## Work instructions
Starting with the line that holds "Screen dimensions: 644x667", reproduce each line through the last one of the data, exactly as written. Pictures are not copied.

(Dataset entries)
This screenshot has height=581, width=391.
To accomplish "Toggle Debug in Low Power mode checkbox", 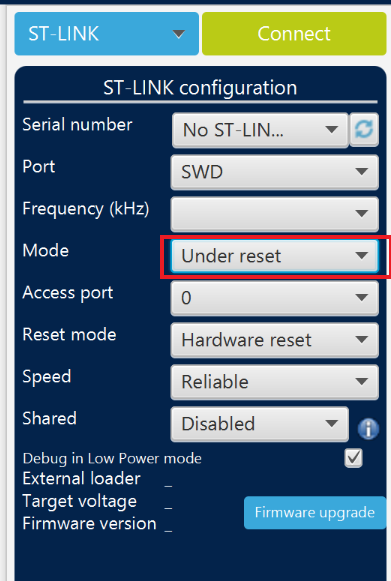I will point(354,458).
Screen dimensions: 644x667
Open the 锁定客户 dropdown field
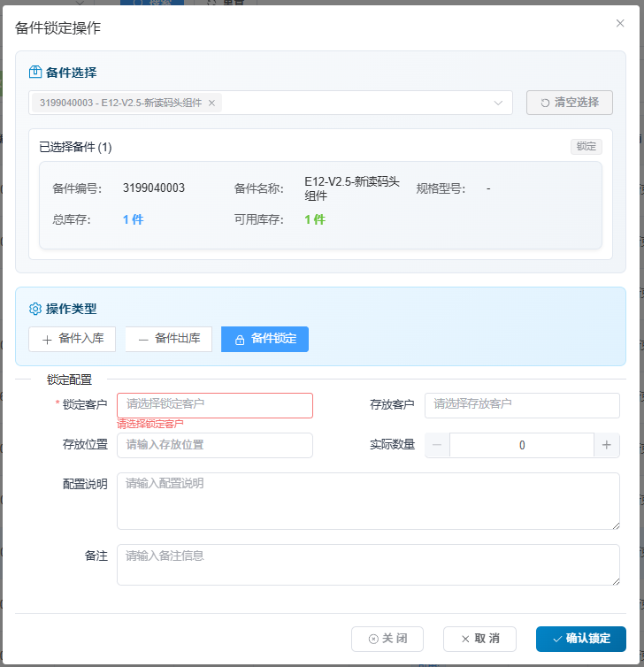click(215, 405)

## Solution to the exercise
Screen dimensions: 644x667
Open the 锁定客户 dropdown field
click(215, 405)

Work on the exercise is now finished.